You can judge the problem for yourself if you bring up the final page of Hitler’s timeline, from 1940 to 1945.

Whenever I have gone afresh to this url it brings up a slightly different group of events – suggesting that the selection process is somehow done, even more miraculously, in real time. But whatever selection comes up, it has always been a laughable representation of Hitler’s activities during those five years.

Admittedly Hitler is an exceptionally difficult challenge to the system, and it works far better with a subject such as an author – where a majority of the dated events will be directly relevant items such as the publication of each book. Google themselves recommend their system mainly for people, companies and places. And it is still only a beta version, which is why it is not much profiled (it is not yet among the thirty or so special Google products that they feature on a link from their home page). So maybe the Google magic will overcome the obvious problems and somehow transform the system?
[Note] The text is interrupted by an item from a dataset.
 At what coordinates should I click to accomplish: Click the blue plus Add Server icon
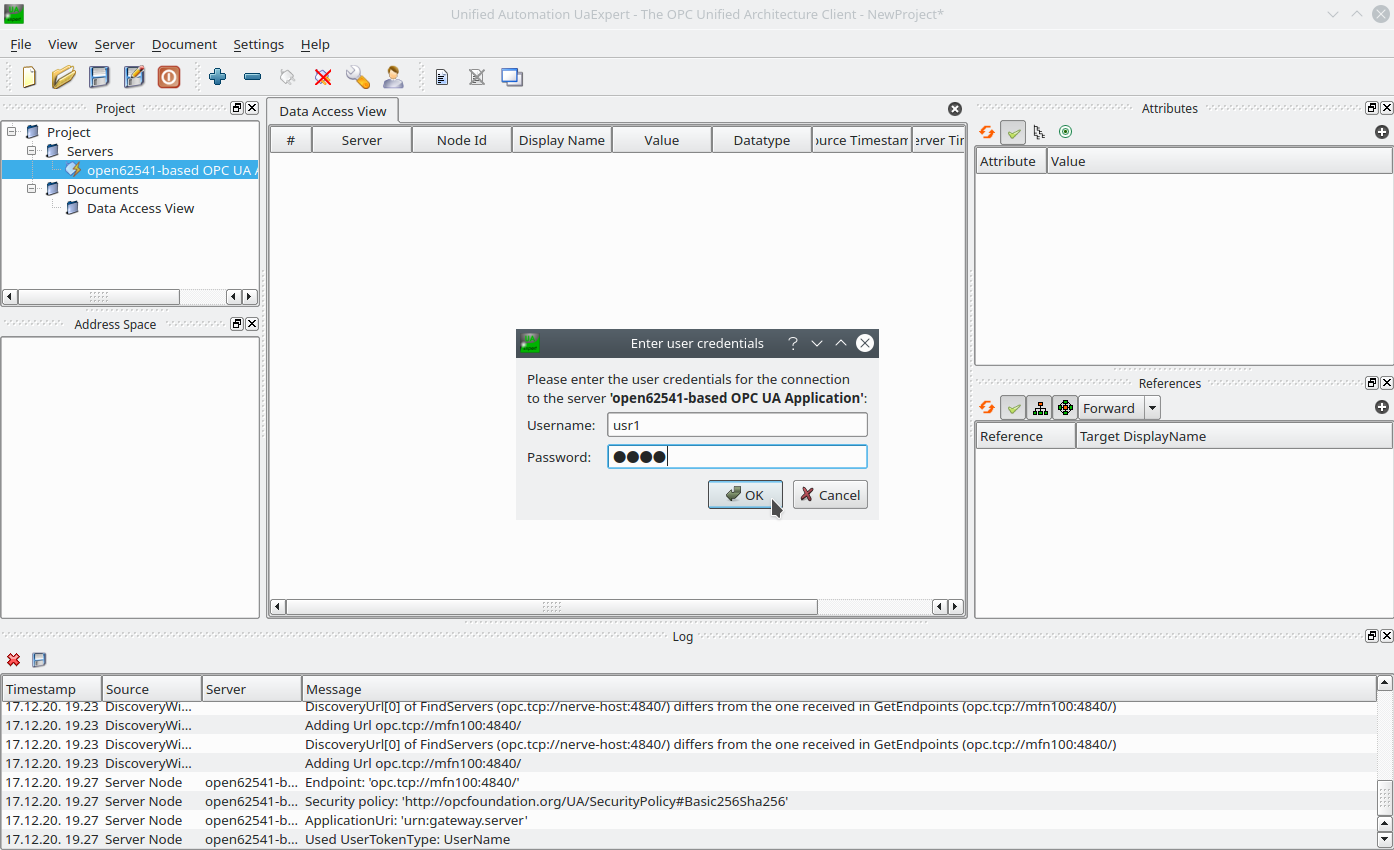click(x=217, y=77)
I doubt it. My own view is that even they can’t achieve something as focused as a good timeline by purely mechanical means. Maybe they will prove me wrong. But I do have a passionate belief in the need for editorial input to counter the chaos, albeit highly stimulating chaos, that constitutes the internet.

Bring on the humans!

Friday 20 July 2007

In praise of timelines

This is the age of the timeline, entirely thanks to the web. Most of us are now familiar with timelines, but we forget how recent they are. Among the four major English dictionaries on sale in 2007 (Chambers, Collins, Oxford, Penguin) only one – Collins – includes timeline as a word. But they all include chronology, in its use as ‘a table or list of events in order of occurrence’.

As chronologies they have been around for ages – dead things tucked away at the back of books, and rarely found. I call them dead because each event on this sort of timeline was a lifeless self-contained item, leading nowhere (except of course on to the next event). If you didn’t know what the event meant, or wanted to know more about it, you had a problem.
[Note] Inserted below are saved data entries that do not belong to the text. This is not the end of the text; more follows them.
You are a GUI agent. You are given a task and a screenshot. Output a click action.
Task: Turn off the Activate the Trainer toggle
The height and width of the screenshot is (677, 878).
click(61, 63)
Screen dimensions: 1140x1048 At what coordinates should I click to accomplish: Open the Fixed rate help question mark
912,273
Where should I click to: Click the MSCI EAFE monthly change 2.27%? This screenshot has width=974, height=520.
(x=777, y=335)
A lot of internet timelines are still like this – plain chronologies. But real living timelines began when digital magic began to be applied to them. It seems to me that these are the elements that have so far brought life and interactivity to timelines, roughly in order of their arrival:
  • · hyperlinks – enabling the user to discover more information at a click
  • · tagging each event as a separate item – making it possible to mix timelines in different combinations
  • · software making it easy for internet users to create their own timelines
  • · horizontal formats, in which two or three different timelines can interrelate (there is no reason why the same shouldn’t be done vertically, where the screen’s width-height ratio would allow space for a greater number of comparative timelines; but experiments so far seem to be mainly horizontal, probably as a result of MIT’s Simile format)
  • · the addition of images and audio and video files
  • · building a search mechanism into each event, thus giving access to much more information than through fixed hyperlinks

And in the future, we await the holy grail, the arrival of mashup facilities – so that events entered in one timeline format can be exported for display in any other.


My colleagues and I at HistoryWorld and TimeSearch are much involved with timelines. Six years ago we were among the pioneers in letting users mix their own timelines through the selection of areas and themes (in HistoryWorld) And I believe we are the first (in March 2007, in TimeSearch) to have introduced the concept of a timeline incorporating search terms that can be applied to sites of one’s own choice.
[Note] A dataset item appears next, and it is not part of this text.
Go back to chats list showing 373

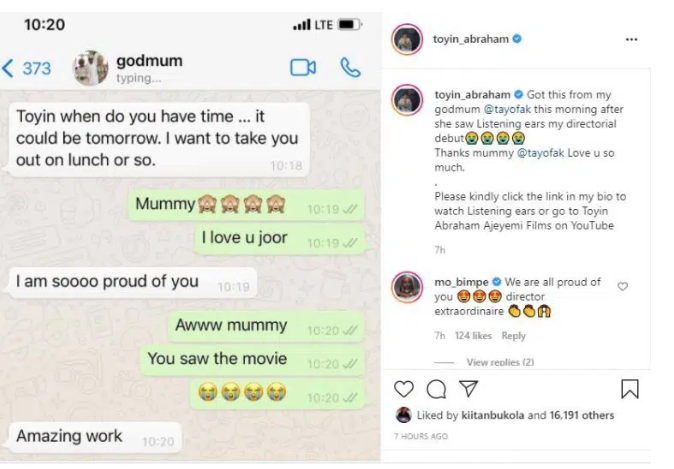point(26,68)
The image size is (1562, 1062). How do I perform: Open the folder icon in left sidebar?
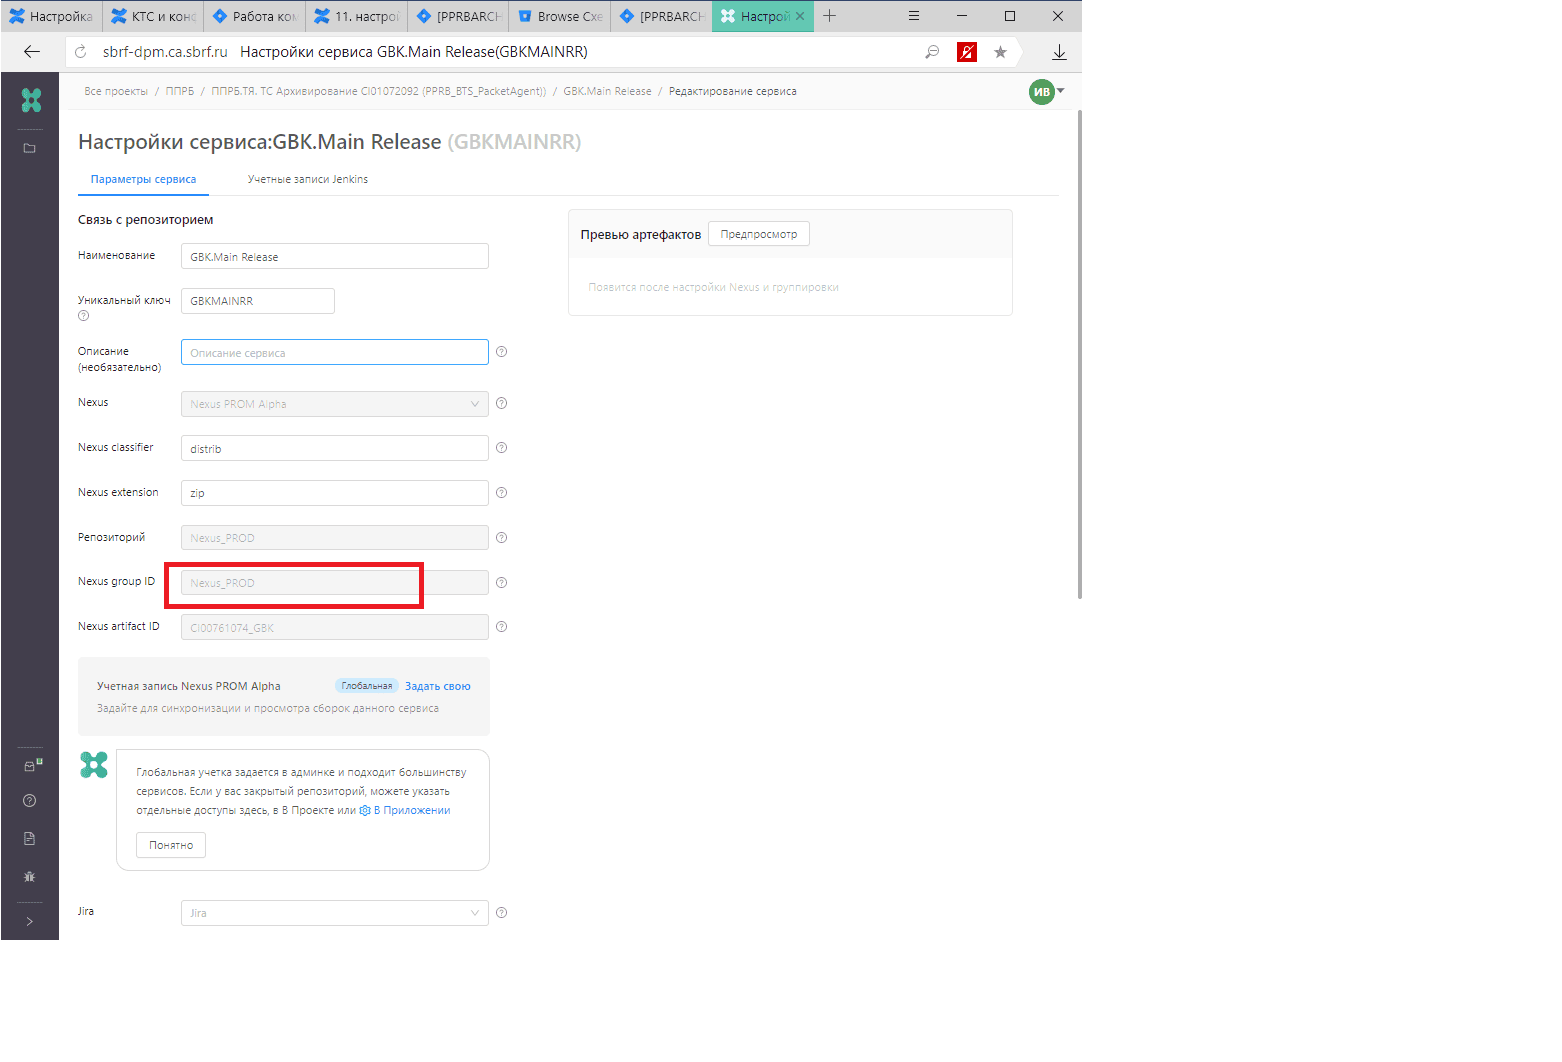click(x=30, y=148)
But in TimeSearch we don’t yet have the facility for users to insert their own material (several of the emails that we got on our launch emphasized a wish for this wiki aspect). And like everyone else we are only dreaming of mashups.

I have begun this blog because I would like to find out:
  • what features people find most useful in timelines
  • what facilities you want when creating your own timelines

There are already lots of good examples out there. I shall be looking at some of my favourites one by one (and no doubt sometimes my least favourite) to raise the issue of what seems to work best and be most useful.